[Stored items]
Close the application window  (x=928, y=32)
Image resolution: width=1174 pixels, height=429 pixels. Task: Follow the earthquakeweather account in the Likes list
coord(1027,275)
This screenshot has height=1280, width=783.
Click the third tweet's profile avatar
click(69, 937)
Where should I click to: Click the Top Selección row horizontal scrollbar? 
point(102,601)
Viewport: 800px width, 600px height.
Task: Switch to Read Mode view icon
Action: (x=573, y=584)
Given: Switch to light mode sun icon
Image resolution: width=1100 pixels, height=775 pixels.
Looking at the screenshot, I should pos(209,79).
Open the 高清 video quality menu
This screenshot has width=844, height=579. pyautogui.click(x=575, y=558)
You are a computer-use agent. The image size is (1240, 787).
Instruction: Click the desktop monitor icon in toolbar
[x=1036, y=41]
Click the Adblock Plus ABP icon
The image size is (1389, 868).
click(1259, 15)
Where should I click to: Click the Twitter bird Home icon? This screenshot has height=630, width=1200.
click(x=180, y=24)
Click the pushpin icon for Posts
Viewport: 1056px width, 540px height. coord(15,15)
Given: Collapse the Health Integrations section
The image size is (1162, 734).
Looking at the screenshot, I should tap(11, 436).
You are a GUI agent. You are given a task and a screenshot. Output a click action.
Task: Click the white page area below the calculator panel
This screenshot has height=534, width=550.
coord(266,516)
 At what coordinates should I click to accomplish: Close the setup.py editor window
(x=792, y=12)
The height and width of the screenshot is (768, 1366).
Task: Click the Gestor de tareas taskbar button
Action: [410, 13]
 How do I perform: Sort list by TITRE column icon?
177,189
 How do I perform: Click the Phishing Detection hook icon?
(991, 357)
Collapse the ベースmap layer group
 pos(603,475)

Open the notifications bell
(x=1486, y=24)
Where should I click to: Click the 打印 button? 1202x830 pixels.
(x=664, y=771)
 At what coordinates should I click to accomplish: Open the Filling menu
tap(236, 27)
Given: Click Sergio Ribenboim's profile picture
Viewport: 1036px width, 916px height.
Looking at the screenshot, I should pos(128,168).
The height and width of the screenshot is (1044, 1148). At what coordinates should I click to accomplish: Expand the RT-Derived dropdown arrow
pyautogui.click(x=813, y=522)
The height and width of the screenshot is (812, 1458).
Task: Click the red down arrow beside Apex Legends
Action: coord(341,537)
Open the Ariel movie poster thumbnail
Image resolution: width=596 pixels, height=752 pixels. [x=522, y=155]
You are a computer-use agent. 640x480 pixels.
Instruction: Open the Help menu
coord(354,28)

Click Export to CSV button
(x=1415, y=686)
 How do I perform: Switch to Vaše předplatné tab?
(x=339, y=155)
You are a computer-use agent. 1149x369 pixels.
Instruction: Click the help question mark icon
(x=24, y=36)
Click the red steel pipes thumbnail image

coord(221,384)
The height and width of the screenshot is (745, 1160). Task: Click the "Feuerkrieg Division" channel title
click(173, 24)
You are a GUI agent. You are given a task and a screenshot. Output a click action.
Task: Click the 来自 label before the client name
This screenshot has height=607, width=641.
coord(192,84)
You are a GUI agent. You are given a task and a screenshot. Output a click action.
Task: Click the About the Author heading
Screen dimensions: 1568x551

ASSIGNMENT
Transcribe each entry above exactly as it reads.

RESULT FOR THIS TASK
Close the application window  (x=928, y=32)
Image resolution: width=1174 pixels, height=429 pixels. Task: Follow the earthquakeweather account in the Likes list
coord(1027,275)
This screenshot has height=1280, width=783.
Click the third tweet's profile avatar
click(69, 937)
Where should I click to: Click the Top Selección row horizontal scrollbar? 
point(102,601)
Viewport: 800px width, 600px height.
Task: Switch to Read Mode view icon
Action: (x=573, y=584)
Given: Switch to light mode sun icon
Image resolution: width=1100 pixels, height=775 pixels.
Looking at the screenshot, I should pos(209,79).
Open the 高清 video quality menu
This screenshot has width=844, height=579. pyautogui.click(x=575, y=558)
You are a computer-use agent. The image size is (1240, 787).
Instruction: Click the desktop monitor icon in toolbar
[x=1036, y=41]
Click the Adblock Plus ABP icon
The image size is (1389, 868).
click(1259, 15)
Where should I click to: Click the Twitter bird Home icon? This screenshot has height=630, width=1200.
click(x=180, y=24)
Click the pushpin icon for Posts
Viewport: 1056px width, 540px height. coord(15,15)
Given: Collapse the Health Integrations section
The image size is (1162, 734).
Looking at the screenshot, I should tap(11, 436).
You are a GUI agent. You are given a task and a screenshot. Output a click action.
Task: Click the white page area below the calculator panel
This screenshot has height=534, width=550.
coord(266,516)
 At what coordinates should I click to accomplish: Close the setup.py editor window
(x=792, y=12)
The height and width of the screenshot is (768, 1366).
Task: Click the Gestor de tareas taskbar button
Action: [410, 13]
 How do I perform: Sort list by TITRE column icon?
177,189
 How do I perform: Click the Phishing Detection hook icon?
(991, 357)
Collapse the ベースmap layer group
 pos(603,475)

Open the notifications bell
(x=1486, y=24)
Where should I click to: Click the 打印 button? 1202x830 pixels.
(x=664, y=771)
 At what coordinates should I click to accomplish: Open the Filling menu
tap(236, 27)
Given: Click Sergio Ribenboim's profile picture
Viewport: 1036px width, 916px height.
Looking at the screenshot, I should pos(128,168).
The height and width of the screenshot is (1044, 1148). At what coordinates should I click to accomplish: Expand the RT-Derived dropdown arrow
pyautogui.click(x=813, y=522)
The height and width of the screenshot is (812, 1458).
Task: Click the red down arrow beside Apex Legends
Action: coord(341,537)
Open the Ariel movie poster thumbnail
Image resolution: width=596 pixels, height=752 pixels. [x=522, y=155]
You are a computer-use agent. 640x480 pixels.
Instruction: Open the Help menu
coord(354,28)

Click Export to CSV button
(x=1415, y=686)
 How do I perform: Switch to Vaše předplatné tab?
(x=339, y=155)
You are a computer-use agent. 1149x369 pixels.
Instruction: Click the help question mark icon
(x=24, y=36)
Click the red steel pipes thumbnail image

coord(221,384)
The height and width of the screenshot is (745, 1160). Task: Click the "Feuerkrieg Division" channel title
click(173, 24)
You are a GUI agent. You are given a task and a screenshot. Output a click action.
Task: Click the 来自 label before the client name
This screenshot has height=607, width=641.
coord(192,84)
You are a GUI agent. You are given a task and a screenshot. Output a click action.
Task: Click the About the Author heading
Screen dimensions: 1568x551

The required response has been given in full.